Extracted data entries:

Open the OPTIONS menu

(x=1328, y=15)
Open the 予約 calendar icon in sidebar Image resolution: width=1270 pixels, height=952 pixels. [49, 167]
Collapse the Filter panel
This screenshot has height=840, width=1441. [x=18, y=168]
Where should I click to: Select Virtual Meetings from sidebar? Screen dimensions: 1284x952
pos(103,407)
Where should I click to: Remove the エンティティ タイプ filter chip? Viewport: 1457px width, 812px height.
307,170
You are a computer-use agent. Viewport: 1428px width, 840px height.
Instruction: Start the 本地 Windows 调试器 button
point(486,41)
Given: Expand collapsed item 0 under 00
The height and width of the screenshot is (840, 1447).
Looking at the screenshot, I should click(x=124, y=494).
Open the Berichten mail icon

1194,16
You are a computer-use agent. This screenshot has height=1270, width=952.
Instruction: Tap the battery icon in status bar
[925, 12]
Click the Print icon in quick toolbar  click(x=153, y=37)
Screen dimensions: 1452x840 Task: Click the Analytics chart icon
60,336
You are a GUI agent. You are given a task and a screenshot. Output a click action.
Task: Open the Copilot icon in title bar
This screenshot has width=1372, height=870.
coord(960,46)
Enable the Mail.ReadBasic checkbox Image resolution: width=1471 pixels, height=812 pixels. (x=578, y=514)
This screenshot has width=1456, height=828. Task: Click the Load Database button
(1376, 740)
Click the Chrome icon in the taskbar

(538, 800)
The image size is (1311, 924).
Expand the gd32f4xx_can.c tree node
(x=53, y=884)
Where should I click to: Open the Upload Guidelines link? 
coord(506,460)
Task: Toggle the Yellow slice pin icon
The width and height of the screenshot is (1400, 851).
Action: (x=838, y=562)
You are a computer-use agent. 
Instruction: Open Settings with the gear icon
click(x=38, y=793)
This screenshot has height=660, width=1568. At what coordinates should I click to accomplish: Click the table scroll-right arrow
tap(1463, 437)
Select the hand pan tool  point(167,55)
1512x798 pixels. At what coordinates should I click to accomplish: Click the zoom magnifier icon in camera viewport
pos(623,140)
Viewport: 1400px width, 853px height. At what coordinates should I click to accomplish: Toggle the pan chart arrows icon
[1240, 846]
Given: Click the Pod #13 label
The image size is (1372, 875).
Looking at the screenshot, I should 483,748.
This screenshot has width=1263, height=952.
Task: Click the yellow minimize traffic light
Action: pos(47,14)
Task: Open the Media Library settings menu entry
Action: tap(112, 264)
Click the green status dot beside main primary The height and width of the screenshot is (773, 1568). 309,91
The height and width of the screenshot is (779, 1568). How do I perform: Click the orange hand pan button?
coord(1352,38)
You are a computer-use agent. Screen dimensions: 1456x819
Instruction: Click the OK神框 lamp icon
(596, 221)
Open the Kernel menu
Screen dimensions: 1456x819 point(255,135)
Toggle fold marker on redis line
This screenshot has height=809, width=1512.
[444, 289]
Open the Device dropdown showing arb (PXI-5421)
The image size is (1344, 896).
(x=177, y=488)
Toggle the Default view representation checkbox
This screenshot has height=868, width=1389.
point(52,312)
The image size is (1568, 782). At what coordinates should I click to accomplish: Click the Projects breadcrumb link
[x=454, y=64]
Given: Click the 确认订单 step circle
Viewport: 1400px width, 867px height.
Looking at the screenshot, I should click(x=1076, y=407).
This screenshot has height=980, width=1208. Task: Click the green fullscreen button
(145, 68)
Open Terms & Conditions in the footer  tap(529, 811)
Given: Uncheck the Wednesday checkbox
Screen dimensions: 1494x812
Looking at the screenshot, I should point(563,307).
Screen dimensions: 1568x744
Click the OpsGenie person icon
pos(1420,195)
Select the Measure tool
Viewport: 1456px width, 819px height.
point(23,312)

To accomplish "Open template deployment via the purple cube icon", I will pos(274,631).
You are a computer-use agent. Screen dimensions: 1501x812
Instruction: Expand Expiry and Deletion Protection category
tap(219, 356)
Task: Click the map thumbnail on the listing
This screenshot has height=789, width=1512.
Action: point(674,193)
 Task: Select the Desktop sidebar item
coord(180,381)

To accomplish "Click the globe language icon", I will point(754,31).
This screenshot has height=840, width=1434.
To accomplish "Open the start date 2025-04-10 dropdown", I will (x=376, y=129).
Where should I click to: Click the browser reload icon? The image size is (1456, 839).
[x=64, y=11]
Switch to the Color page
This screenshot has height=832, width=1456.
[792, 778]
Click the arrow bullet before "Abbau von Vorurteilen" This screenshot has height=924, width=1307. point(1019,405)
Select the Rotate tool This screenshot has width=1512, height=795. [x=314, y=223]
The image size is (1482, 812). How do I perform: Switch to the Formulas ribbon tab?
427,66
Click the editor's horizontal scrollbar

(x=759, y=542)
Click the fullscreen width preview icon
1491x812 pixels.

> _Brief_: How many of the lines above contain "dropdown"? Give the number by itself.

> _Answer box_: 2